QPI: convert decimal to p/q, ln(p/q), p/q*pi, e^(p/q), or sqrt(p/q)
12-11-2013, 05:24 PM (This post was last modified: 01-31-2018 08:20 PM by Han.)
Post: #1 Han Senior Member Posts: 1,882 Joined: Dec 2013
QPI: convert decimal to p/q, ln(p/q), p/q*pi, e^(p/q), or sqrt(p/q)
Jan. 31, 2018: This program now exists in the HP Prime firmware.

This program takes a decimal value and returns a one of the following expressions that is a "close" rational approximation of the specified decimal value:

$\frac{p}{q}, \quad \frac{a}{b}\cdot\sqrt{\frac{p}{q}}, \quad \frac{p}{q}\cdot \pi, \quad e^{\frac{p}{q}}, \quad \text{ or } \quad \ln \left(\frac{p}{q}\right)$

Also works for complex numbers and lists of real/complex numbers. The main algorithm basically finds the continued fraction representation of a decimal and the process either self-terminates (in the case of a rational value) or terminates due to reaching the accuracy limit.
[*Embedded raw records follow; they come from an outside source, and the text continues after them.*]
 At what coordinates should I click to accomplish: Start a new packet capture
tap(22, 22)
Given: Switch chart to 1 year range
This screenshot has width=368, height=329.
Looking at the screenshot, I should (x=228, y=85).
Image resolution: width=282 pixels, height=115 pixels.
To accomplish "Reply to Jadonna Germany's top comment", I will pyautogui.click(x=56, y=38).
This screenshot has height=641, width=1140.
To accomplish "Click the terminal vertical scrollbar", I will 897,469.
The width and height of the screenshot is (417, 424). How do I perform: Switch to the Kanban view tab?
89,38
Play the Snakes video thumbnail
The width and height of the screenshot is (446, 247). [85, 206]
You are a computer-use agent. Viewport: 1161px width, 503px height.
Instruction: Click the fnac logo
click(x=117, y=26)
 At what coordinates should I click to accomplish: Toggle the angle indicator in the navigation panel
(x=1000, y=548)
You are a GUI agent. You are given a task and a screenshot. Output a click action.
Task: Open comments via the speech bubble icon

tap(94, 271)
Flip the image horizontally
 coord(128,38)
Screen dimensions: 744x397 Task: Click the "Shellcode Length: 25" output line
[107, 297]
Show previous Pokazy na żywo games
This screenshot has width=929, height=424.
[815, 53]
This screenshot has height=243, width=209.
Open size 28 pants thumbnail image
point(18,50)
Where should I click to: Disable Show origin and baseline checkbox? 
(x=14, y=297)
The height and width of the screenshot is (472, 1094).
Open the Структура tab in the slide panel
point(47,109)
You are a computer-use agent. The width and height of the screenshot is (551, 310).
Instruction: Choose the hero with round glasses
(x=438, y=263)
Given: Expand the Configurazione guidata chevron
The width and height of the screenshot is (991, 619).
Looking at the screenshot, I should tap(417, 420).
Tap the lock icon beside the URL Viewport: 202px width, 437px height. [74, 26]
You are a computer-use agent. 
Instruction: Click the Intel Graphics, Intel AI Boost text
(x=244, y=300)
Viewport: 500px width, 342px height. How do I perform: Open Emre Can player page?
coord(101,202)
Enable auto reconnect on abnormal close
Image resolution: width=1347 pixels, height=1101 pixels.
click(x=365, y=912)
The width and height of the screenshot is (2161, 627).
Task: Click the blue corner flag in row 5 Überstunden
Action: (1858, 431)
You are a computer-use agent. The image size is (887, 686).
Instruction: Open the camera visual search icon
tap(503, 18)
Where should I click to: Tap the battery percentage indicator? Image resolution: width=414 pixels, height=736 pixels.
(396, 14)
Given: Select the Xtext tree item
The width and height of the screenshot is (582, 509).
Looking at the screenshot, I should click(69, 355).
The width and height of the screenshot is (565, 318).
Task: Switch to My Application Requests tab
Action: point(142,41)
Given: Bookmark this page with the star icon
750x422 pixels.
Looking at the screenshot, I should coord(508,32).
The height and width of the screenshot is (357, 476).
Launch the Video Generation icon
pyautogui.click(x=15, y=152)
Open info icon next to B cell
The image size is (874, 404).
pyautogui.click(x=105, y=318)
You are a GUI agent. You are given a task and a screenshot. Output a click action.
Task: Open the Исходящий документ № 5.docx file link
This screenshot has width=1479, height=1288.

For example,
$\frac{47}{13} = 3 + \frac{1}{1+\frac{1}{1+\frac{1}{1+\frac{1}{1+\frac{1}{2}}}}}$
To get the continued fraction representation, note that
$\frac{47}{13} \approx 3.61538461538$
This decimal is converted to a rational expression
$\frac{361538461538}{10^{11}}$
which is converted into the continued fraction as follows:
$\frac{361538461538}{10^{11}} = 3 + \frac{61538461538}{10^{11}} = 3 + \frac{1}{\frac{10^{11}}{61538461538}} = 3 + \frac{1}{1+ \frac{38461538462}{61538461538}} = \dotsm$
and so on. While computing the continued fraction, the algorithm simultaneously reduces the partial continued fraction into a rational value of the form $$\frac{p}{q}$$. The other forms are merely variations in which the decimal value is either squared, divided by $$\pi$$, etc.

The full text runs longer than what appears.